Tout au fond de la galerie laurent muller, caché derrière une double tenture d’un bleu incertain, Jeongmoon Choi a installé Folding surface 6.9. Il s’agit d’un dessin dans l’espace. La pièce est remplie de fils tendus entre les murs, le plafond et le sol, rendus fluorescents par la lumière UV qui les irradie. Le dessin est constitué de deux épaisseurs de fils. Les plus fins sont disposés parallèlement, de sorte à former de larges rubans visuels, longeant et rebondissant sur les parois. Parmi eux, de plus gros fils marquent des segments. Comme ils ne sont jamais blancs de bout en bout, ces lignes flottent dans l’espace, leurs parties noires se fondant dans l’obscurité de la lumière UV. On voudrait pénétrer l’installation. Mais l’on est un temps retenu par l’étrange sensation que cette cage, trop fragile pour barrer la route à qui que ce soit, pourrait ne pas nous retenir dans ses filets. Une fois dedans, entouré de ces brins de lumière violette, la sensation d’enveloppe cristalline joue avec nos sens. Étrangement, c’est vers l’ouïe que dans ce silence tous convergent. L’espace devient musical. Et à la rigidité visuelle de science-fiction de l’espace vient s’associer le sentiment d’une harmonie souple et légère, comme si nous venions de pénétrer une harpe géante.

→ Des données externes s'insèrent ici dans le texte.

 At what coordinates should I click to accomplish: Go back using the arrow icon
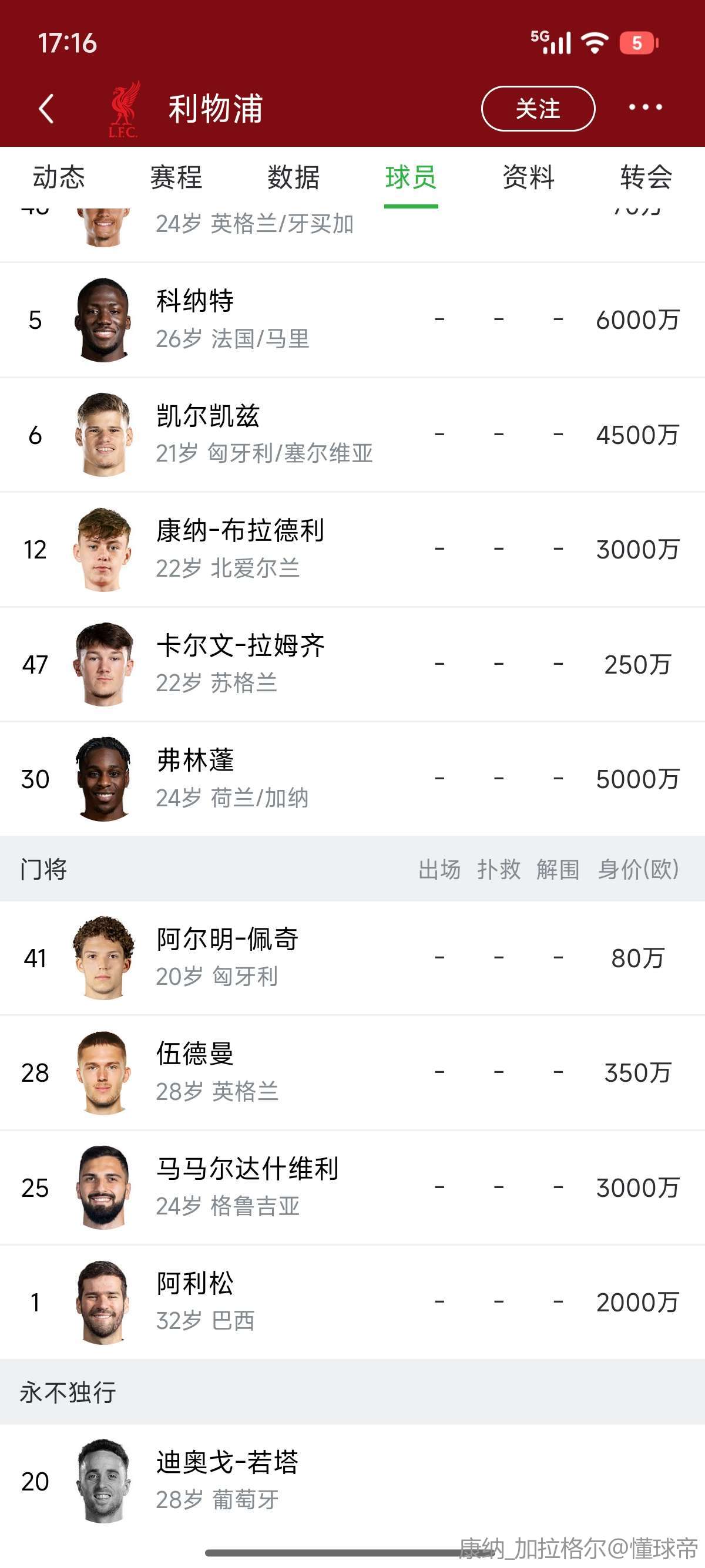pos(46,109)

L’exposition présente aussi plusieurs pièces plus simples. 8.9 est un canevas tendu dans un châssis comme pour du point de croix. L’œuvre, à l’échelle d’un homme, est posée au sol. Les fils qui en construisent la trame sont de trois couleurs, vert pour les plus serrés, jaune pour les plus larges, rouge pour l’unique ligne verticale qui coupe en son centre ce dessin minimaliste. En s’éloignant un peu, on découvre que les fils dessinent une forme. L’archaïque mécanisme de broderie contient un graphique pyramidal. Il a l’allure d’une toupie, celle si caractéristique qu’adoptent les mesures de tranches d’âges dans les sociétés occidentales, maigre à la base et au sommet, large en leur milieu. Celui-ci pourrait être une mesure, un relevé, mais rien ne nous indique vraiment ce qu’il faut lire ni même s’il y a réellement matière à lecture. L’œuvre joue finement sur la frontière de la surinterprétation

À l’étage de la galerie sont rassemblés les petits dessins que l’artiste tisse sur des feuilles colorées. Ils représentent des formes géométriques, dont les formes, souvent très simples, parfois un peu plus complexes, renferment à chaque fois un piège visuel créé par l’association de l’imperceptible épaisseur des fils superposés et des volumes que l’artiste simule avec. Ces objets ont donc une profondeur, tout en étant des illusions de profondeur. Dualité qui se démultiplie dans l’œil de l’observateur qui, en se déplaçant, ajoute sa propre dimension à celle de l’œuvre.